Legacy: Vivekananda died aged 39 (4 July 1902) but created an institution that today operates 300+ educational institutions, 100+ hospitals, and is active in every major Indian disaster. His complete works (9 volumes) remain essential reading for understanding modern Indian intellectual history.
Q5 (10 marks — 150 words): How did the socio-religious reform movements of the 19th century contribute to the emergence of Indian nationalism?
Model Answer:
The 19th-century socio-religious reform movements were the intellectual and cultural preconditions for political nationalism, operating through three channels.
Cultural self-respect: Reform movements (Brahmo Samaj, Ramakrishna Mission, Theosophical Society) challenged colonial cultural denigration by demonstrating that India's philosophical traditions — Advaita Vedanta, Buddhism — were intellectually equal to Western thought. Vivekananda's Chicago speech (1893) was the most dramatic assertion of this counter-narrative.
Social democratisation: Caste reformers (Phule, Ambedkar, Narayana Guru) and women's rights advocates dismantled hierarchies that the British cited to argue Indians were unfit for self-government. Sati abolition (1829), widow remarriage (1856), and women's education created citizens capable of political participation.
Public sphere: Newspapers (Kesari, Bengalee), pamphlets, and translated texts created a national space of rational debate transcending local and caste boundaries — the social infrastructure of nationalism. INC (1885) recruited directly from reform organisations' networks.
Limitation: Reform movements also hardened communal identities. Arya Samaj's shuddhi triggered Muslim communalisation; the Aligarh Movement's political separatism planted seeds of Partition. Nationalising and communalising effects operated simultaneously.
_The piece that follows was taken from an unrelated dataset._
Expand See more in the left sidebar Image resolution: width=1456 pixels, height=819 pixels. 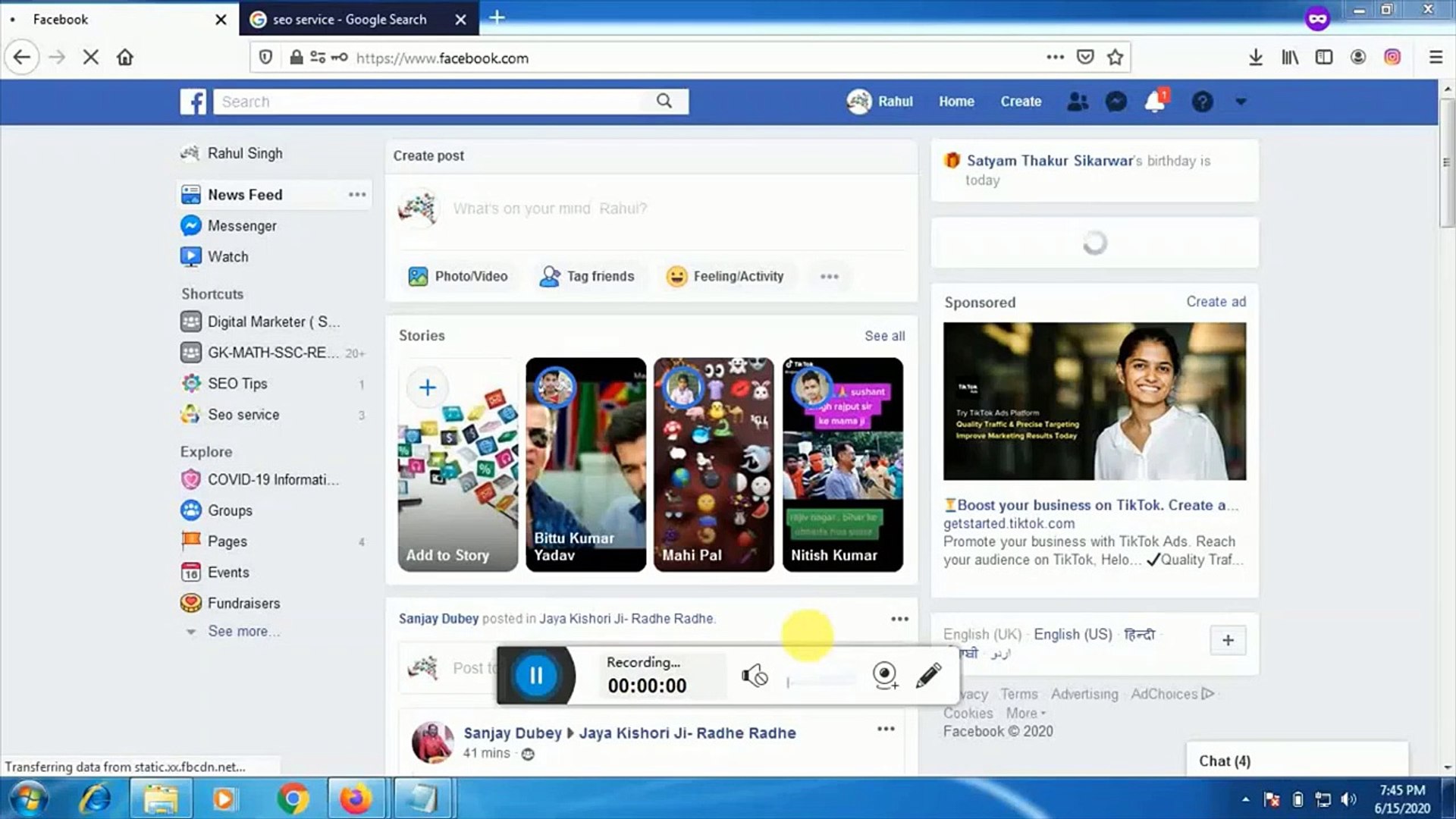click(x=243, y=631)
Q6 (5 marks — 50 words): Discuss B.R. Ambedkar's contribution to the anti-caste movement in India.
Model Answer:
B.R. Ambedkar (1891–1956) systematically challenged the caste system through action and writing. He led the Mahad Satyagraha (1927) — Dalits' right to use a public tank; publicly burnt the Manu Smriti (1927); wrote Annihilation of Caste (1936) — the most comprehensive intellectual critique of caste. He negotiated the Poona Pact (1932), drafted India's Constitution, and converted to Buddhism (14 October 1956) with 500,000 followers — a final rejection of the Hindu caste order.